= 2003–04 EuroLeague Women =

The 2003–04 season was the 8th edition of Europe's premier basketball tournament for women - EuroLeague Women since it was rebranded to its current format

==Regular season==

===Group A===

|  | Team | Pld | W | L | PF | PA | Diff | Pts |
|---|---|---|---|---|---|---|---|---|
| 1. | RUS UMMC Ekaterinburg | 14 | 11 | 3 | 1062 | 868 |  | 25 |
| 2. | FRA CJM Bourges Basket | 14 | 11 | 3 | 984 | 871 |  | 25 |
| 3. | FRA Pays d'Aix Basket 13 | 14 | 9 | 5 | 1029 | 900 |  | 23 |
| 4. | HUN Euroleasing-Orsi Sopron | 14 | 9 | 5 | 1046 | 930 |  | 23 |
| 5. | ESP Universitat FC Barcelona | 14 | 9 | 5 | 1029 | 900 |  | 23 |
| 6. | ITA CariChieti C.U.S. Chieti | 14 | 3 | 11 | 898 | 1118 |  | 16 |
| 7. | CZE UŠK Blex Prague | 14 | 3 | 11 | 811 | 1018 |  | 16 |
| 8. | SVK MBK Ružomberok | 14 | 1 | 13 | 908 | 1167 |  | 15 |

===Group B===

|  | Team | Pld | W | L | PF | PA | Diff | Pts |
|---|---|---|---|---|---|---|---|---|
| 1. | FRA US Valenciennes Olympic | 14 | 9 | 5 | 1098 | 975 |  | 23 |
| 2. | POL Lotos VBW Clima Gdynia | 14 | 9 | 5 | 1069 | 1019 |  | 23 |
| 3. | HUN MiZo Pécsi VSK | 14 | 9 | 5 | 982 | 945 |  | 23 |
| 4. | CZE Gambrinus Brno | 14 | 8 | 6 | 976 | 918 |  | 22 |
| 5. | ESP Ros Casares Valencia | 14 | 7 | 7 | 933 | 923 |  | 21 |
| 6. | RUS VBM-SGAU Samara | 14 | 6 | 8 | 933 | 977 |  | 20 |
| 7. | LIT Lietuvos Telekomas | 14 | 5 | 9 | 948 | 972 |  | 19 |
| 8. | ITA Lavezzini Parma | 14 | 3 | 11 | 923 | 1133 |  | 17 |

==Knockout stage==

===Quarterfinals===
Game 1 was played 2 March 2004. Game 2 was played 5 March 2004. Game 3 was played 10 March 2004. The team that won two games first, advanced to the Final four.

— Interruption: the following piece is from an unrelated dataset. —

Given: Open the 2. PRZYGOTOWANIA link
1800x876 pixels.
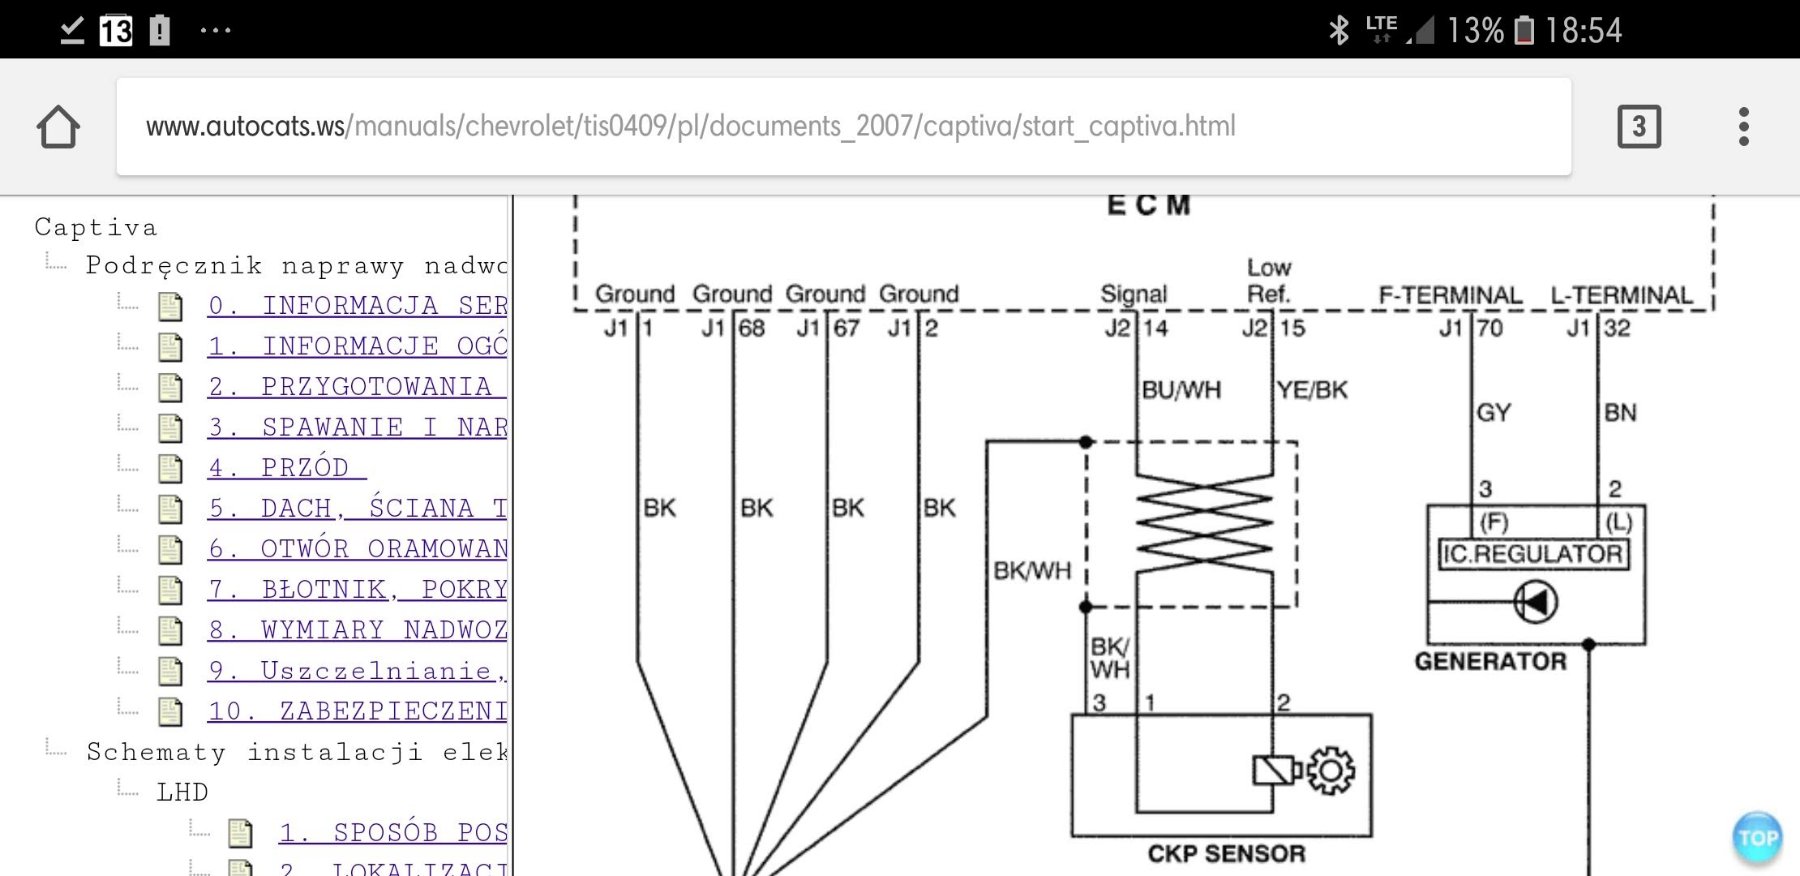Looking at the screenshot, I should 357,387.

| Team #1 | Agg. | Team #2 | 1st leg | 2nd leg | 3rd leg |
|---|---|---|---|---|---|
| UMMC Ekaterinburg RUS | 0 – 2 | CZE Gambrinus Brno | 0 – 20 | 0 – 20 |  |
| CJM Bourges Basket FRA | 0 – 2 | HUN MiZo Pécsi VSK | 58 – 62 | 84 – 85 |  |
| US Valenciennes Olympic FRA | 2 – 1 | HUN Euroleasing-Orsi Sopron | 80 – 68 | 65 – 69 | 62 – 59 |
| Lotos VBW Clima Gdynia POL | 2 – 1 | FRA Pays d'Aix Basket 13 | 79 – 49 | 64 – 66 | 80 – 65 |

==Final four==
The venue was on 4–6 April 2004. Pécs hosted the event at the Lauber Dezső Sportcsarnok.